▶ [SOURCE DOCUMENT]:
▶
And as a last statement, why can’t we all just try to be good people?

For Ashley

From the short time of my diagnosis to now, I know that living with BPD and Bipolar isn’t a death sentence. Logic doesn’t always work when the logical thing to do is it kill yourself. So I’m here to shed a little light on the subject.

Living with BPD is hard. We go through our lives being told that we’re the problem, and maybe we are, at the time. But that doesn’t mean that the world would be better off without us. Logically, in our depressed state, we want to die. It’s the logical thing to do. It’s better for everyone around us and everyone that we care about will be better off without us, but that’s not true. And we all know it. But we forget it when we’re down.
◀
▶ [DATA LISTING]:
▶
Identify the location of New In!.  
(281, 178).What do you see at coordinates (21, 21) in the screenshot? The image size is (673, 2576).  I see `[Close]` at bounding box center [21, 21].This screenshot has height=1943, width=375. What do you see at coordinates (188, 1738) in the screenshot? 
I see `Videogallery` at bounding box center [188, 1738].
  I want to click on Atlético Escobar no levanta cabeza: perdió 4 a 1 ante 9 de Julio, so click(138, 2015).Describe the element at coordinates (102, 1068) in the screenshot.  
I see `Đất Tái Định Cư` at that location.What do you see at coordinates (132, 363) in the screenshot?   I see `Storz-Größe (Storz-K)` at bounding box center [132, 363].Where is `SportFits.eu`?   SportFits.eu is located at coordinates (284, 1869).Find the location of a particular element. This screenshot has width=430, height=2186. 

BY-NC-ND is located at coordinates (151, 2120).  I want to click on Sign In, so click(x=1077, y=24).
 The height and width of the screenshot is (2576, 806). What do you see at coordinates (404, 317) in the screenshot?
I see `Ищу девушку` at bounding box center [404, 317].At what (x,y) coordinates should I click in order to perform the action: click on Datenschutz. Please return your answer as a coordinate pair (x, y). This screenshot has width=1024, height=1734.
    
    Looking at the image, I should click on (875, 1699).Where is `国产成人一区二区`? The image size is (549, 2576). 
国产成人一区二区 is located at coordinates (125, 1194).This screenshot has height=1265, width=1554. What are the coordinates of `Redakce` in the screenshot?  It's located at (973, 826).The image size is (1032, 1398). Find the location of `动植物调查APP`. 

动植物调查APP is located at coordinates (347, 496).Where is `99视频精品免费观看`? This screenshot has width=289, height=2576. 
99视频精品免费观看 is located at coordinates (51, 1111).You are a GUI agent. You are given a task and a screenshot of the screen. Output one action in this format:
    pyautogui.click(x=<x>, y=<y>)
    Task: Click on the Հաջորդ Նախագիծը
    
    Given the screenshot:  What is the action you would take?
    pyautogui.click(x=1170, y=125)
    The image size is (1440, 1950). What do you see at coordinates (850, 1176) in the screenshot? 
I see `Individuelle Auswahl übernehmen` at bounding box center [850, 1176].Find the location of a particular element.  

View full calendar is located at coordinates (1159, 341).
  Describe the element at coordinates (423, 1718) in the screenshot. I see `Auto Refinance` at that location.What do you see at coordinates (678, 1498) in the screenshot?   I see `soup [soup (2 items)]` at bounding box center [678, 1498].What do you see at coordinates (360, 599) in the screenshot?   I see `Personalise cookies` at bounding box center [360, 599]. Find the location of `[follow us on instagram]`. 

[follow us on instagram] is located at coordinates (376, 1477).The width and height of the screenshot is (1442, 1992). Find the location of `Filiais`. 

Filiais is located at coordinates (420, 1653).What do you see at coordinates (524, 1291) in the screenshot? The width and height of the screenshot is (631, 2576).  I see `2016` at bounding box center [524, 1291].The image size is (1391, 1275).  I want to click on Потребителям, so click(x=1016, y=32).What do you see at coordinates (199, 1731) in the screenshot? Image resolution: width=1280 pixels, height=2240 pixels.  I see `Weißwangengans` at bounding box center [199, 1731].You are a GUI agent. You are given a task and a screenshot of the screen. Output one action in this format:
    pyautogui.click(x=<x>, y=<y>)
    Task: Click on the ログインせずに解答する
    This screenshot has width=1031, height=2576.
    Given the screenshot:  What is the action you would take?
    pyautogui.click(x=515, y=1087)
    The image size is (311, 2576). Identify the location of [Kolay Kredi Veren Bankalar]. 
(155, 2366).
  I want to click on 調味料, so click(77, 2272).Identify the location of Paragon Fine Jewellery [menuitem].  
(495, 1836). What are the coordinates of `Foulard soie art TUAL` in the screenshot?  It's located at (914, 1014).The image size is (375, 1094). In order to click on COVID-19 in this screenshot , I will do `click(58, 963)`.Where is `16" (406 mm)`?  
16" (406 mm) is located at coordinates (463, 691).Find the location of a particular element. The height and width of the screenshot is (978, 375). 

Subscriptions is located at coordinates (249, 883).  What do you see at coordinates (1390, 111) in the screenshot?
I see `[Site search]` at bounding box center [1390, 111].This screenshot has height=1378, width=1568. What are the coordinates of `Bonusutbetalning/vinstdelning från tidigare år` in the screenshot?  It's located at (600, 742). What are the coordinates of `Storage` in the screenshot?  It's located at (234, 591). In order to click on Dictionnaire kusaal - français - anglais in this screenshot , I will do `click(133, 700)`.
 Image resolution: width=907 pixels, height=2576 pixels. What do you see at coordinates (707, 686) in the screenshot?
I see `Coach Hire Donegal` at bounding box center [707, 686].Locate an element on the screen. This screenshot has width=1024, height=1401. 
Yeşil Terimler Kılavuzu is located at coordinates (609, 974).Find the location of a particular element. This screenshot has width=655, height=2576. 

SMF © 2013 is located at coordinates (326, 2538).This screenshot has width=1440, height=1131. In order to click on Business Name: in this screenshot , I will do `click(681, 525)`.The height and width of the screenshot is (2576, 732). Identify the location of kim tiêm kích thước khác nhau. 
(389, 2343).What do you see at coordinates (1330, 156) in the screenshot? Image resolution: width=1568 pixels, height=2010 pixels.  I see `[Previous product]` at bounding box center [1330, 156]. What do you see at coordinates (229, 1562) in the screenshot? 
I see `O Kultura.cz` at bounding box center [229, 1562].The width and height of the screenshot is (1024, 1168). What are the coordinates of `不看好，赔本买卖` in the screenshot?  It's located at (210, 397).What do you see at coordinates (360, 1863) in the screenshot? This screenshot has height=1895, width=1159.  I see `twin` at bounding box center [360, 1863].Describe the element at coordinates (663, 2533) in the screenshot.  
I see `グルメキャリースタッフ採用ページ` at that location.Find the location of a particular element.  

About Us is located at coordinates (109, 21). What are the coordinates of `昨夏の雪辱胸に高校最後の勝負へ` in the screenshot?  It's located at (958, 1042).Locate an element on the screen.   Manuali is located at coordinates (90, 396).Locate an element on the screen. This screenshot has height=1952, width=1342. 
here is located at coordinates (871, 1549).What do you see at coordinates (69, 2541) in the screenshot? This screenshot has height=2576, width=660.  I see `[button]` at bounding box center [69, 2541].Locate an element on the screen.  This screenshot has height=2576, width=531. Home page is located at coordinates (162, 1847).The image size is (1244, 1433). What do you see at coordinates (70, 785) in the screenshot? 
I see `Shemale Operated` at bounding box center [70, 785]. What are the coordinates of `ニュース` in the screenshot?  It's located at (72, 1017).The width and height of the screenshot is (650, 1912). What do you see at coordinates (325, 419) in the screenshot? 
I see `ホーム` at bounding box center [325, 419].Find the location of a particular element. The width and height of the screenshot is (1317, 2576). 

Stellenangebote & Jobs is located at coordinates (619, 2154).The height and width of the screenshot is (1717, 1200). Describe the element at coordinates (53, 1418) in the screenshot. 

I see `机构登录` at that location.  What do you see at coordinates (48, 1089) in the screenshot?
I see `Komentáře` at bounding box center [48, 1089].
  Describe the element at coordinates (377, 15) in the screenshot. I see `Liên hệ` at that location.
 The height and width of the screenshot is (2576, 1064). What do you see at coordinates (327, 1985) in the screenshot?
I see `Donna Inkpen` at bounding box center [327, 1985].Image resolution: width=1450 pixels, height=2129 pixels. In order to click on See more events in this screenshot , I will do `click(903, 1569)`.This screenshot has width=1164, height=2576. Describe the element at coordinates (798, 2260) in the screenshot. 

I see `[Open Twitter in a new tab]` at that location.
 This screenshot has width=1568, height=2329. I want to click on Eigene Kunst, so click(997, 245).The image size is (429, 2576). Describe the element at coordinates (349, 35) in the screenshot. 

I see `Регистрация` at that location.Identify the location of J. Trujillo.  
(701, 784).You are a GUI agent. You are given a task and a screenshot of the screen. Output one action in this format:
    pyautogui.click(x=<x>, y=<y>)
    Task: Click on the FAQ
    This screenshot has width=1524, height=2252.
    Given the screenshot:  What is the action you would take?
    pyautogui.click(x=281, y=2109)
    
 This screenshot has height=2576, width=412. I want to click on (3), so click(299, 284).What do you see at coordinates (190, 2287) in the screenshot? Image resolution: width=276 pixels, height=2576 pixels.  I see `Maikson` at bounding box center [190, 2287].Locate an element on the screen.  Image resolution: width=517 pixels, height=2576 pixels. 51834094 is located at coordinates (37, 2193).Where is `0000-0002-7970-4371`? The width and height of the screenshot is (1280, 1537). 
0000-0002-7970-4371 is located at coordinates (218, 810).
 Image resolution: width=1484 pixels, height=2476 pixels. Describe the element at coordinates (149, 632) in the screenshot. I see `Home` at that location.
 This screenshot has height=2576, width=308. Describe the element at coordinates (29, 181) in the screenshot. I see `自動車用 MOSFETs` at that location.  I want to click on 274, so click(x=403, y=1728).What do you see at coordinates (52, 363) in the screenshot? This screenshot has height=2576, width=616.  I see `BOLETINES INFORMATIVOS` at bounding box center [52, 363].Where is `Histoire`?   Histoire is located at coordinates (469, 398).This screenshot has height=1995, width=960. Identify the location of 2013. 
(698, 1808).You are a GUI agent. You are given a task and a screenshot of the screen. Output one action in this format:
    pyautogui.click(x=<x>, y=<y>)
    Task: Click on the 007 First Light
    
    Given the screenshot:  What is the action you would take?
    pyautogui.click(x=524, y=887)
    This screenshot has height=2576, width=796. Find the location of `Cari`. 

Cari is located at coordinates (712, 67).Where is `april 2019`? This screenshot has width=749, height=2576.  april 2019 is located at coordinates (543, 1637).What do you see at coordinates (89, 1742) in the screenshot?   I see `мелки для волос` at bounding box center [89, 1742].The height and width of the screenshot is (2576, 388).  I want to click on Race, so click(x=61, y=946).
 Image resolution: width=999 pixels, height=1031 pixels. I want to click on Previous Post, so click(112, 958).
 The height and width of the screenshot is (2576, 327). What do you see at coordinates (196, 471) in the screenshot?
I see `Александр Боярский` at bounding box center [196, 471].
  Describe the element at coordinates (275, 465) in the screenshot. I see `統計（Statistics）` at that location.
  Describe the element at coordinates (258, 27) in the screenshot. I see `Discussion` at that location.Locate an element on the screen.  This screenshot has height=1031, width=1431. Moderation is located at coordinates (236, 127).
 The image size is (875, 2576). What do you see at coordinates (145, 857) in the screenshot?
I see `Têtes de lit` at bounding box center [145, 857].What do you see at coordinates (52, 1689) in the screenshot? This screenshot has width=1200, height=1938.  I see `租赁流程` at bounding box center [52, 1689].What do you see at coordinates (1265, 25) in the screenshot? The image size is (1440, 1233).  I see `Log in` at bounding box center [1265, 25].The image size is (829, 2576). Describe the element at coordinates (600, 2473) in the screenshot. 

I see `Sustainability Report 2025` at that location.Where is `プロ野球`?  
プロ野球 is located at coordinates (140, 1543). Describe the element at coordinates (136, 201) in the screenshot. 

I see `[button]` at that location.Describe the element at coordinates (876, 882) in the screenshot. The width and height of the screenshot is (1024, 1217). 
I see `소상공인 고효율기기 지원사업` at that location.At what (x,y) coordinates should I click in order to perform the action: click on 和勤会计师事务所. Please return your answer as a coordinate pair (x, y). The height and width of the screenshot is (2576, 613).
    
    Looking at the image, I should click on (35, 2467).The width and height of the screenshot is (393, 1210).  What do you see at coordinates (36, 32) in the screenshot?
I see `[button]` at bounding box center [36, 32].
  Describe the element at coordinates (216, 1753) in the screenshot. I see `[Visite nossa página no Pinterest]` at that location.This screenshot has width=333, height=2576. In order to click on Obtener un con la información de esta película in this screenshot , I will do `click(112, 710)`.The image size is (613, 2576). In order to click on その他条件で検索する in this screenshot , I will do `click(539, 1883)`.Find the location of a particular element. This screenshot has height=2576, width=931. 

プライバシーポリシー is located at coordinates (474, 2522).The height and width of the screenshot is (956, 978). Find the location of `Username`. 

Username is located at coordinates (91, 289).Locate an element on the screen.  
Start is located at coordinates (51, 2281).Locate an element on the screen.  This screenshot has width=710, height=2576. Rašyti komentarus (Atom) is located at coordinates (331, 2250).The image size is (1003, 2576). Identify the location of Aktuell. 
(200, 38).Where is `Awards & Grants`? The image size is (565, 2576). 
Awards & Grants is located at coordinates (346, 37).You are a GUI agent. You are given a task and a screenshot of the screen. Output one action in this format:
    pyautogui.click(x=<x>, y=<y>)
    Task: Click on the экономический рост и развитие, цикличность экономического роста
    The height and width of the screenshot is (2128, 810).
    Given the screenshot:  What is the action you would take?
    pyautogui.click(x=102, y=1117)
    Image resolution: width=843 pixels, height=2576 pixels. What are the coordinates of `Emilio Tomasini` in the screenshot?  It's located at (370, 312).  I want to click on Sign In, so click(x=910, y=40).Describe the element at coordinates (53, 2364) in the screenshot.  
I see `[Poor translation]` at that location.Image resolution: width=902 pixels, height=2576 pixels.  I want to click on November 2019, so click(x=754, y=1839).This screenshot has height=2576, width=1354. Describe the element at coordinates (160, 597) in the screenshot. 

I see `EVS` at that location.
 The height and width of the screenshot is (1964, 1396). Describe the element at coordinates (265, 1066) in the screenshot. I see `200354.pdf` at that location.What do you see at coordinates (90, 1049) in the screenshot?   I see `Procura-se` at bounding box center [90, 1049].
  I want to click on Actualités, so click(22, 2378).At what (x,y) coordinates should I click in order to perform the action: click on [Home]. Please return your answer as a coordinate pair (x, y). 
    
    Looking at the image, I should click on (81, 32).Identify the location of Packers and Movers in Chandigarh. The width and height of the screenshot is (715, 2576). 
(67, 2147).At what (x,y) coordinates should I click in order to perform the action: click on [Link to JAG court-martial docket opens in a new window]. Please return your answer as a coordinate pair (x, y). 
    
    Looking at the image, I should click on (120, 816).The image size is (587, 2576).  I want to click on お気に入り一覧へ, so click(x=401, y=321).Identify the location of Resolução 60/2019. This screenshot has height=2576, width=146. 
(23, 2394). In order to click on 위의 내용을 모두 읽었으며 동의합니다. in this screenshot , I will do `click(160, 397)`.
◀
▶ [ACTIVITY 1]:
From the post on living with BPD, copy the passage starting at "And as a last" and ending at "on the subject.".
▶ [ACTIVITY 2]:
Translate this sentence from the post on living with BPD into Spanish: "But that doesn’t mean that the world would be better off without us."

▶ [TASK RESULT 1]:
And as a last statement, why can’t we all just try to be good people?

For Ashley

From the short time of my diagnosis to now, I know that living with BPD and Bipolar isn’t a death sentence. Logic doesn’t always work when the logical thing to do is it kill yourself. So I’m here to shed a little light on the subject.

▶ [TASK RESULT 2]:
Pero eso no significa que el mundo estaría mejor sin nosotros.